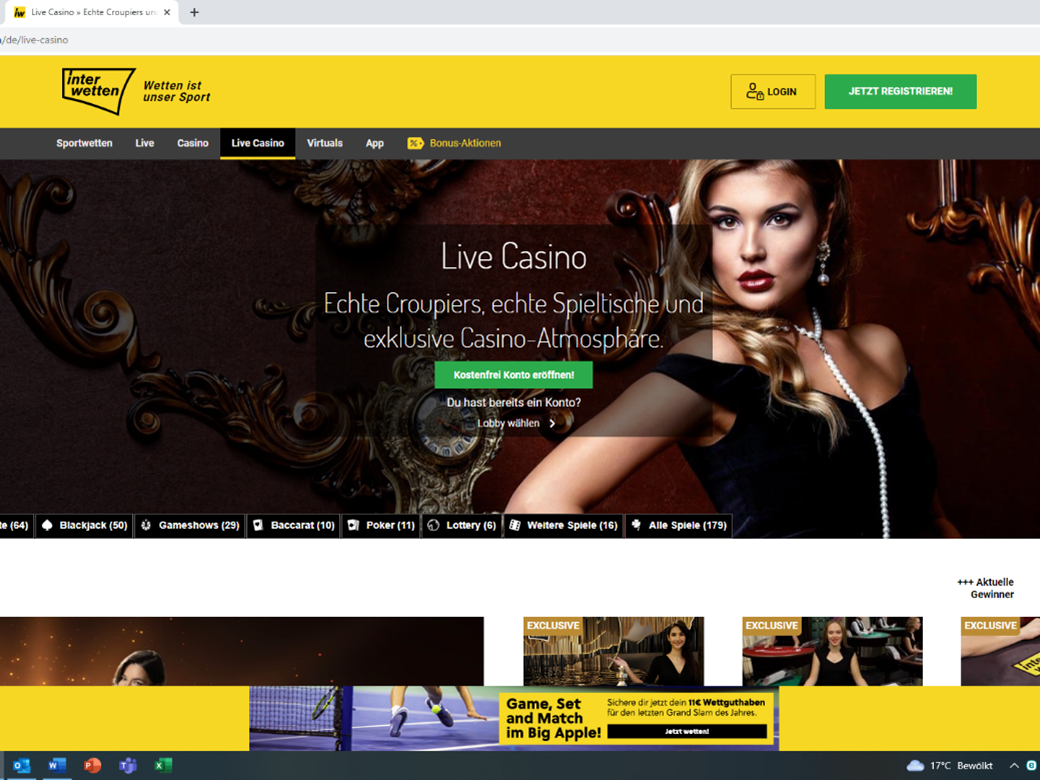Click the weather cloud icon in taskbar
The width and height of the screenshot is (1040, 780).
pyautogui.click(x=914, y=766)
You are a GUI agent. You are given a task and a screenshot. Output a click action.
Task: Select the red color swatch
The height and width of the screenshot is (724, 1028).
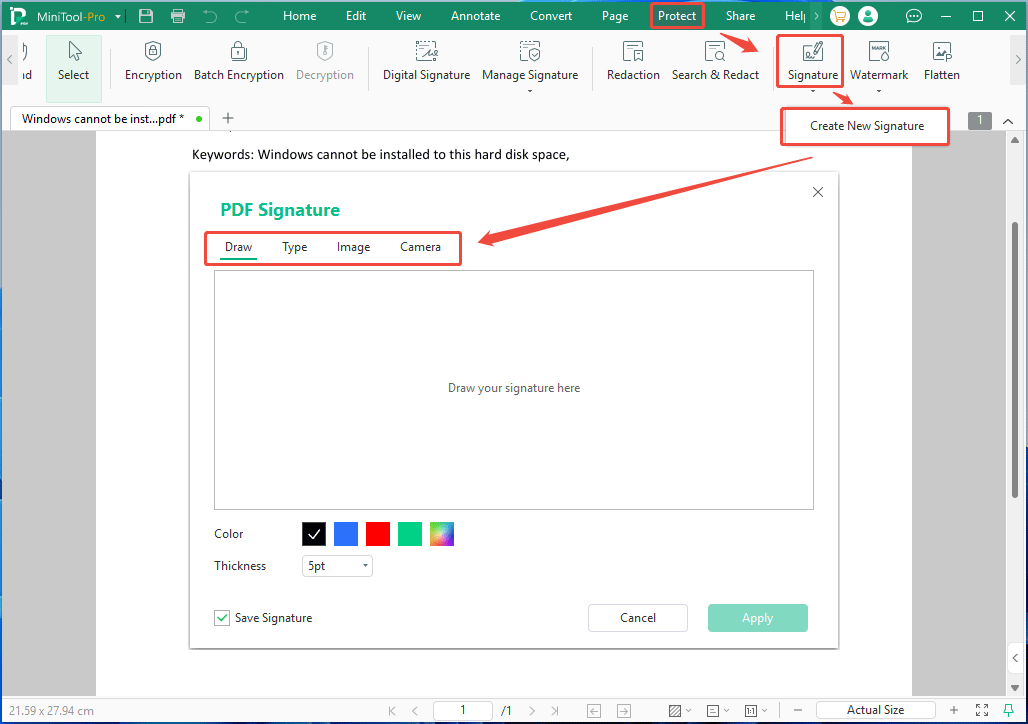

--

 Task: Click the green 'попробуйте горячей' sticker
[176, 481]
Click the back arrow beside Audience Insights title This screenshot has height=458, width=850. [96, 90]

BRIEF »
Which lines above run from the one containing "Task: Click the" to the one containing "Click the back"? Give them again exactly, both ends included.

FINISHED TASK »
 Task: Click the green 'попробуйте горячей' sticker
[176, 481]
Click the back arrow beside Audience Insights title This screenshot has height=458, width=850. [96, 90]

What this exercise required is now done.